Problem description
Where a line of the entries below includes the string "will", count it. Give only the resulting number.

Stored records
□ □ □ □ □
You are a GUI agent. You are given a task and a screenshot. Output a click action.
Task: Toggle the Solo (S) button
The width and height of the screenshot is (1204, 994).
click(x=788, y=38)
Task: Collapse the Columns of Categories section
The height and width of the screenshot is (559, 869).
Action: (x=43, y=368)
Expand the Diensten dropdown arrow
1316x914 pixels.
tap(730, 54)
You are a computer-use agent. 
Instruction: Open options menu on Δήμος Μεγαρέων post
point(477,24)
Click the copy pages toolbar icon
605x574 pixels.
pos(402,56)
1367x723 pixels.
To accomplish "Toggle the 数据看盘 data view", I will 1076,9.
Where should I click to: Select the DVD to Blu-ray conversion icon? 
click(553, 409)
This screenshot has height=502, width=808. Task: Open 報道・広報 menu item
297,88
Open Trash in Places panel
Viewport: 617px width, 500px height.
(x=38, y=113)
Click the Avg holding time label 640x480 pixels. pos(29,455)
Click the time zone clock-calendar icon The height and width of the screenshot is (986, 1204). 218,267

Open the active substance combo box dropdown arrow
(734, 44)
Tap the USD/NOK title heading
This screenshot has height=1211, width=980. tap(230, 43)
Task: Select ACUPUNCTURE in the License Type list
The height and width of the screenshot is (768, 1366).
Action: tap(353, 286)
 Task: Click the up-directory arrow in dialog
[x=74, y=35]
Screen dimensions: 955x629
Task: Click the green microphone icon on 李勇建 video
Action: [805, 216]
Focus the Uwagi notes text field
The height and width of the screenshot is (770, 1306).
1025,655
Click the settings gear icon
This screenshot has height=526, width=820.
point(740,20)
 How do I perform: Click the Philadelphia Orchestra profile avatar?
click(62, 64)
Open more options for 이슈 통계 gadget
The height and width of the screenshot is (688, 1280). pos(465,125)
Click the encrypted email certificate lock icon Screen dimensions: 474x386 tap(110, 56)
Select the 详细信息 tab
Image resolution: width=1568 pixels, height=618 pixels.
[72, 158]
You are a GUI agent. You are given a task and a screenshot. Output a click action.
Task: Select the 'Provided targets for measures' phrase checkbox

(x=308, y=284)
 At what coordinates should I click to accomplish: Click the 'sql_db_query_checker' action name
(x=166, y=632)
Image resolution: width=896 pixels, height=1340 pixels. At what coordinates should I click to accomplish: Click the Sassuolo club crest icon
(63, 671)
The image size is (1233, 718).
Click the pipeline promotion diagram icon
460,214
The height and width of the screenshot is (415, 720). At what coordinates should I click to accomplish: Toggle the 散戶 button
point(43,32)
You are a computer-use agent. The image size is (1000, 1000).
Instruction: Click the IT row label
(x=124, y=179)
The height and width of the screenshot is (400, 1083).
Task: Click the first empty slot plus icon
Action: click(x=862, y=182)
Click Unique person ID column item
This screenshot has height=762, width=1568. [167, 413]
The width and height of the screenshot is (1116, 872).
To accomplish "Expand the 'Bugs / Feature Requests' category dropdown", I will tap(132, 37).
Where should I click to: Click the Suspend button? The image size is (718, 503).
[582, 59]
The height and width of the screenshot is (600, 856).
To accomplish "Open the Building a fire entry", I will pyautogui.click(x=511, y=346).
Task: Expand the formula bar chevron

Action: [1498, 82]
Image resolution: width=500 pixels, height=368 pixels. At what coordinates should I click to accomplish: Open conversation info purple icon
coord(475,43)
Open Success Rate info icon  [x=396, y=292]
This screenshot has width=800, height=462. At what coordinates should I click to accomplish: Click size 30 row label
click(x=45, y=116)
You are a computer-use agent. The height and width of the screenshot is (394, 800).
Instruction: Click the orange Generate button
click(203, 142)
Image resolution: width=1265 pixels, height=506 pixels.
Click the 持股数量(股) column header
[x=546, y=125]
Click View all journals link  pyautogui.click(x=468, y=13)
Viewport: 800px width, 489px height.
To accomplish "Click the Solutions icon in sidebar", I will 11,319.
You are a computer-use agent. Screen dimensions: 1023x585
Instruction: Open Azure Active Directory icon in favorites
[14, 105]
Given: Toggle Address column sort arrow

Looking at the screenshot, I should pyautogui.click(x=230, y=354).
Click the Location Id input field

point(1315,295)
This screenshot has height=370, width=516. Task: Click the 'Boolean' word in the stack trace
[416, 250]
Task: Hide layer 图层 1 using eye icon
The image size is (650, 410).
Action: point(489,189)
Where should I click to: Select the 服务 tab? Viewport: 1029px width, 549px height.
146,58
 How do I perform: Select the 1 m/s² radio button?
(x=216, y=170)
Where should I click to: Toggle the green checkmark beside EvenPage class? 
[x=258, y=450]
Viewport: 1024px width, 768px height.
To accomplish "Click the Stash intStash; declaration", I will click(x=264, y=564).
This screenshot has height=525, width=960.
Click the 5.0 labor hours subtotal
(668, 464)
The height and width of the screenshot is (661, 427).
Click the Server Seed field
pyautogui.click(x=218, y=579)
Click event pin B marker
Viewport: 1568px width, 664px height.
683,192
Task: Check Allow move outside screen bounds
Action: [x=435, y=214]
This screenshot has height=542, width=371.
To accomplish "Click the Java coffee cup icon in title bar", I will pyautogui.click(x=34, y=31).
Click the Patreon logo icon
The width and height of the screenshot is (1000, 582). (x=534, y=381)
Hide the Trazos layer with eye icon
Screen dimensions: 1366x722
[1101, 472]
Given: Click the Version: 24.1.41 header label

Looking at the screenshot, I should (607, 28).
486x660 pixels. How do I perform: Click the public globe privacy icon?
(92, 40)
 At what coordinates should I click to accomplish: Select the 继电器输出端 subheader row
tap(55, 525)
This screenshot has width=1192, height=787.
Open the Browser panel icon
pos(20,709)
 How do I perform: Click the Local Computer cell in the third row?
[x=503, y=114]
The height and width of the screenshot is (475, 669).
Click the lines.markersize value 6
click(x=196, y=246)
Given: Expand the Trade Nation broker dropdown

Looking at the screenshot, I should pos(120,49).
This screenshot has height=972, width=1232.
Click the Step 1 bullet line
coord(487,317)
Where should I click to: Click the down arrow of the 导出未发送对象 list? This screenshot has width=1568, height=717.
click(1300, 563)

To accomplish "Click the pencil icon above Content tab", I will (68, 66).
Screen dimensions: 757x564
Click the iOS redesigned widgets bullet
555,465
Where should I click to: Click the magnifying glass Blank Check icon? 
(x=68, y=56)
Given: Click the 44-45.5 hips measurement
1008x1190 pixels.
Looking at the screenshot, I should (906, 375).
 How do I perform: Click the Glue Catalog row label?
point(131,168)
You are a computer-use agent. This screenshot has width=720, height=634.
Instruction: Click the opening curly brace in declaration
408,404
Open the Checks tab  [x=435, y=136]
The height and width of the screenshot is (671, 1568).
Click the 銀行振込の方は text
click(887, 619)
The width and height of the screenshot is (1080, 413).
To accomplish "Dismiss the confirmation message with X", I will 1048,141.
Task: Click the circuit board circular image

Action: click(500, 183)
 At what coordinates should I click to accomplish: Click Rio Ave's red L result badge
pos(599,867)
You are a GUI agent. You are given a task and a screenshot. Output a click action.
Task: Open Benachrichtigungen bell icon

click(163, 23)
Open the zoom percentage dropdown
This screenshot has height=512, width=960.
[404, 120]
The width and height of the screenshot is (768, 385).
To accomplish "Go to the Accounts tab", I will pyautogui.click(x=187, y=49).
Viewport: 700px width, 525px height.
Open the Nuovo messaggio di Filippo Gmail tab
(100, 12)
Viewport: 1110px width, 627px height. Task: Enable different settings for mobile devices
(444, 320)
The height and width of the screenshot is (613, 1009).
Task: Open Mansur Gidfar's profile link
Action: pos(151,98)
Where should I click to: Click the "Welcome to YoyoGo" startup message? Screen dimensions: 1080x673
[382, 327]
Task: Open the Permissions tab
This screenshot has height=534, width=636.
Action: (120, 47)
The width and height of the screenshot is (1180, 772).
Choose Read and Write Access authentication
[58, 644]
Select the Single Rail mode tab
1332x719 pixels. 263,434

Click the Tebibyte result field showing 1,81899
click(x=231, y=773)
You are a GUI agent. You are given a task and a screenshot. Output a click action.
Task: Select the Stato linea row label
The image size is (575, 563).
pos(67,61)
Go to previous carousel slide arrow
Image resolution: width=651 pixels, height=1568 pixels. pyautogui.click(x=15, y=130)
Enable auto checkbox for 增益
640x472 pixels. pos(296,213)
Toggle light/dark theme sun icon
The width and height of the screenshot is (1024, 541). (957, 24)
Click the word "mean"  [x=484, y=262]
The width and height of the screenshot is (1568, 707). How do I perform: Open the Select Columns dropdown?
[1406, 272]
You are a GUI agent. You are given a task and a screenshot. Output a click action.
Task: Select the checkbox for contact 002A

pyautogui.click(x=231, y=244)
□ □ □ □ □
Answer box
9